To quote Buffett, 'Ships will sail around the world but the Flat Earth Society will flourish. There will continue to be wide discrepancies between price and value in the marketplace...' One way to examine how market sentiment has changed over time is to look at the interaction between a company's share price and its earnings per share (EPS).

During the unfortunate half decade during which the share price slipped, Adecco Group actually saw its earnings per share (EPS) improve by 97% per year. Given the share price reaction, one might suspect that EPS is not a good guide to the business performance during the period (perhaps due to a one-off loss or gain). Or possibly, the market was previously very optimistic, so the stock has disappointed, despite improving EPS.

Because of the sharp contrast between the EPS growth rate and the share price growth, we're inclined to look to other metrics to understand the changing market sentiment around the stock.

We note that the dividend has fallen in the last five years, so that may have contributed to the share price decline.

The image below shows how earnings and revenue have tracked over time (if you click on the image you can see greater detail).

earnings-and-revenue-growth
SWX:ADEN Earnings and Revenue Growth January 6th 2026

Adecco Group is a well known stock, with plenty of analyst coverage, suggesting some visibility into future growth. So it makes a lot of sense to check out what analysts think Adecco Group will earn in the future (free analyst consensus estimates)

What About Dividends?

It is important to consider the total shareholder return, as well as the share price return, for any given stock. The TSR incorporates the value of any spin-offs or discounted capital raisings, along with any dividends, based on the assumption that the dividends are reinvested. So for companies that pay a generous dividend, the TSR is often a lot higher than the share price return. In the case of Adecco Group, it has a TSR of -47% for the last 5 years. That exceeds its share price return that we previously mentioned. The dividends paid by the company have thusly boosted the total shareholder return.

A Different Perspective

Adecco Group shareholders gained a total return of 9.5% during the year. Unfortunately this falls short of the market return. But at least that's still a gain!

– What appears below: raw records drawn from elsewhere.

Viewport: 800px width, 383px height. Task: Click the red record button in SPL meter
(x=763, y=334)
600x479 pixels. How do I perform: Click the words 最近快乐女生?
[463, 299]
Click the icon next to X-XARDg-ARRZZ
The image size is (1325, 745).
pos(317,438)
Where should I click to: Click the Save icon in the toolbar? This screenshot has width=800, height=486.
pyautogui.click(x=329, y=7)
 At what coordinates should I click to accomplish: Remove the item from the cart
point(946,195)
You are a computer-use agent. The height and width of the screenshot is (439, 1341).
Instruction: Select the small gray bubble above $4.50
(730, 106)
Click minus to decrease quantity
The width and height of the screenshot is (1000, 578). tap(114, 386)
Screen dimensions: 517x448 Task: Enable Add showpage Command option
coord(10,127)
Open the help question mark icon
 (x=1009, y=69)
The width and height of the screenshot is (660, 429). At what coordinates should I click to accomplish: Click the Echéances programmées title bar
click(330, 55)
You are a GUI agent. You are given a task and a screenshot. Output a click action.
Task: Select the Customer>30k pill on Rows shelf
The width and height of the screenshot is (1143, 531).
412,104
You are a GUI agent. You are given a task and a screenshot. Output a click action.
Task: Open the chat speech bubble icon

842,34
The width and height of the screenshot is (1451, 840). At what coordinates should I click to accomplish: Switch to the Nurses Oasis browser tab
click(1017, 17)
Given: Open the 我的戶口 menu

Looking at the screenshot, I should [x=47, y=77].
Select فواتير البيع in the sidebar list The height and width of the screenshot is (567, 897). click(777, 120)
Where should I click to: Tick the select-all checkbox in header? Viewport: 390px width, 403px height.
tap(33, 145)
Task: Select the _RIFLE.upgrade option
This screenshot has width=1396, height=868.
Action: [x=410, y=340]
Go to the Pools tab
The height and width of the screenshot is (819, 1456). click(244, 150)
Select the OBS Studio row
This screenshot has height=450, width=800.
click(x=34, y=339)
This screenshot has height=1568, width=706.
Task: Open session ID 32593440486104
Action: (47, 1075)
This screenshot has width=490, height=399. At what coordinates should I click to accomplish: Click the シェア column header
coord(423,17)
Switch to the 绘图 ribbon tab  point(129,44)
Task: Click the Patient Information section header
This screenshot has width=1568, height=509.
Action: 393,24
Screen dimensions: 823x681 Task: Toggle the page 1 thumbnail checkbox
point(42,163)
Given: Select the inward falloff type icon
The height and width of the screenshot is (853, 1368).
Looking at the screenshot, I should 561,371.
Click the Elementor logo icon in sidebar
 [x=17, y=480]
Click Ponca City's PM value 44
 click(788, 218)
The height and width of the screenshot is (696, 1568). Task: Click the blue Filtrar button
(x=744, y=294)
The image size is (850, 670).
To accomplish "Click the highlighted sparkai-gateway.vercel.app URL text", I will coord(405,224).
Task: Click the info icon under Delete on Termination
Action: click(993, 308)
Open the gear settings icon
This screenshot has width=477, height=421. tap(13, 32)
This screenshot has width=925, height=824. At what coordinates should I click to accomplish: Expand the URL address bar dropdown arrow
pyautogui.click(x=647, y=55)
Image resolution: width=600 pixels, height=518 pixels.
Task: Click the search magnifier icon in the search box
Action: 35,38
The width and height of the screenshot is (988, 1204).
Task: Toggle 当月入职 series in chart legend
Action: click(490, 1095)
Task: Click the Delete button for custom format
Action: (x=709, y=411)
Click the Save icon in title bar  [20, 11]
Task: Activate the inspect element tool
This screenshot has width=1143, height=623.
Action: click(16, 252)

Over five years the TSR has been a reduction of 8% per year, over five years. It could well be that the business is stabilizing. It's always interesting to track share price performance over the longer term. But to understand Adecco Group better, we need to consider many other factors. Consider risks, for instance. Every company has them, and we've spotted 3 warning signs for Adecco Group you should know about.

But note: Adecco Group may not be the best stock to buy. So take a peek at this free list of interesting companies with past earnings growth (and further growth forecast).

Please note, the market returns quoted in this article reflect the market weighted average returns of stocks that currently trade on Swiss exchanges.